Pigeons in the era of large compute

Early AI researchers had tried to model human reasoning directly, producing symbolic systems that struggled with perception and pattern recognition. Pigeon studies suggested an alternative: complex behaviors can emerge from simple associative rules, learned through repeated trial and error rather than by explicit rules.

A striking 1964 study showed pigeons could learn to discriminate photographs with people from those without people after being rewarded for correct pecks. They learned despite partial occlusion and visual noise, demonstrating that associative learning could support surprisingly flexible classification.

As computing power surged, reinforcement learning scaled up. Systems trained to maximize simple numeric rewards mastered games, navigation, and other tasks. AlphaGo Zero is a prominent example: starting tabula rasa and using only reinforcement signals, it rediscovered centuries of Go knowledge and developed novel strategies within weeks. The same core idea drives many modern agents that rely on search and memory rather than modeled human reasoning.

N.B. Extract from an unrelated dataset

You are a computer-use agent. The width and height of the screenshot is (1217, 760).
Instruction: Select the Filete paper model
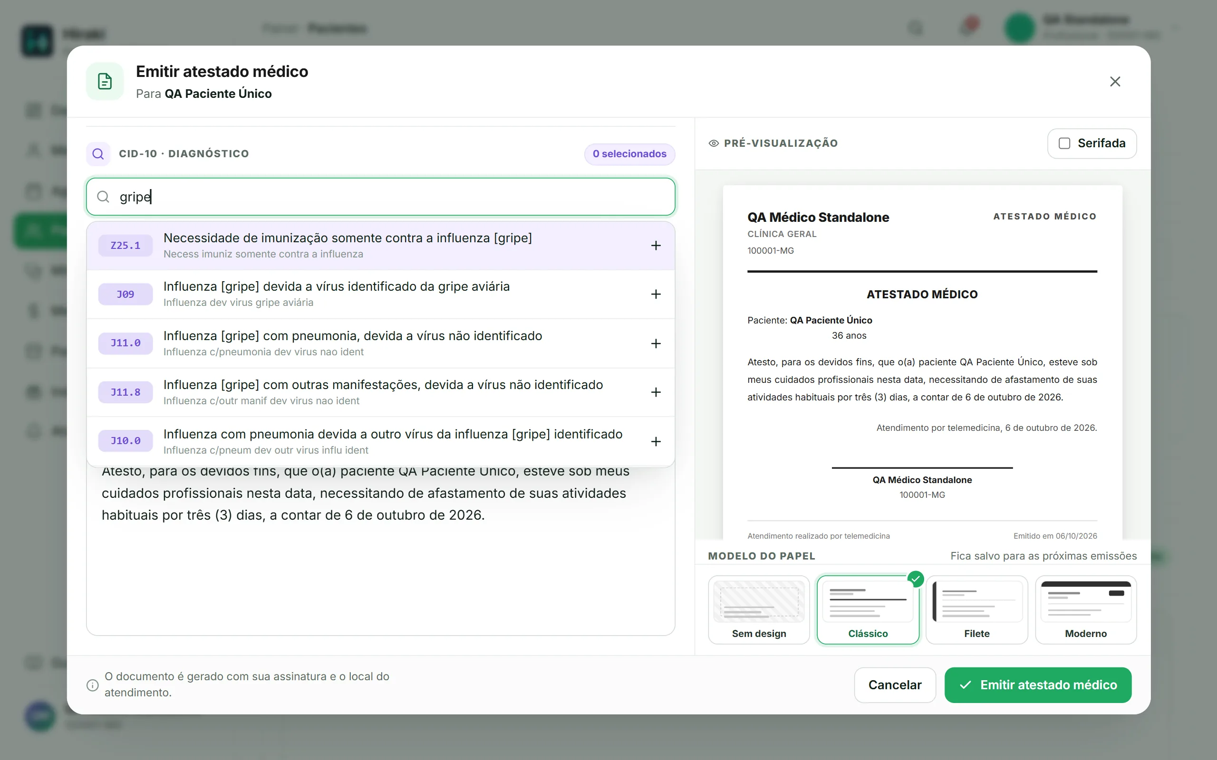977,610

Rethinking animal intelligence

The success of reinforcement learning in machines has spurred biologists and comparative psychologists to reevaluate associative learning in animals. Johan Lind and Ed Wasserman argue that what was once dismissed as a crude mechanism may explain more complex animal behaviors than previously thought. Wasserman’s experiments, for example, trained pigeons to detect medical anomalies in scans at a level comparable to trained physicians, and pigeons learned subtle categorization tasks that human students struggled with.

These results do not deny the roles of instinct, emotion, or species-specific adaptations. Rather, they suggest that associative learning is a powerful cognitive tool across species and that some impressive behaviors attributed to higher cognition could arise from chains of reinforced associations.

Ethical and philosophical implications

Drawing parallels between pigeons and AI invites uncomfortable questions. Reinforcement learning shows that very simple associative mechanisms can produce behavior that looks intelligent, both in animals and in machines. But similarity in mechanisms does not imply equivalence of experience. Pigeons are sentient creatures that can feel pain and suffer, while current AI lacks subjective experience.

The parallels also highlight research priorities. Some philosophers and scientists call for more investment in animal cognition research to better understand sentience and to avoid conflating competent performance with true subjective awareness. The same associative principles that power modern AI could help us better understand how minds evolved and how to attribute cognition and moral consideration across species.

A humbling lesson

If artificial intelligence advances by scaling up pigeonlike associative rules, then our intuition that humanlike cognition is the natural model for machines is misleading. Machines may reach superhuman performance by amplifying simple learning principles rather than by emulating human reasoning. That is a humbling and clarifying lesson: the pigeon brain, modest and practical, has shaped both our machines and our understanding of intelligence.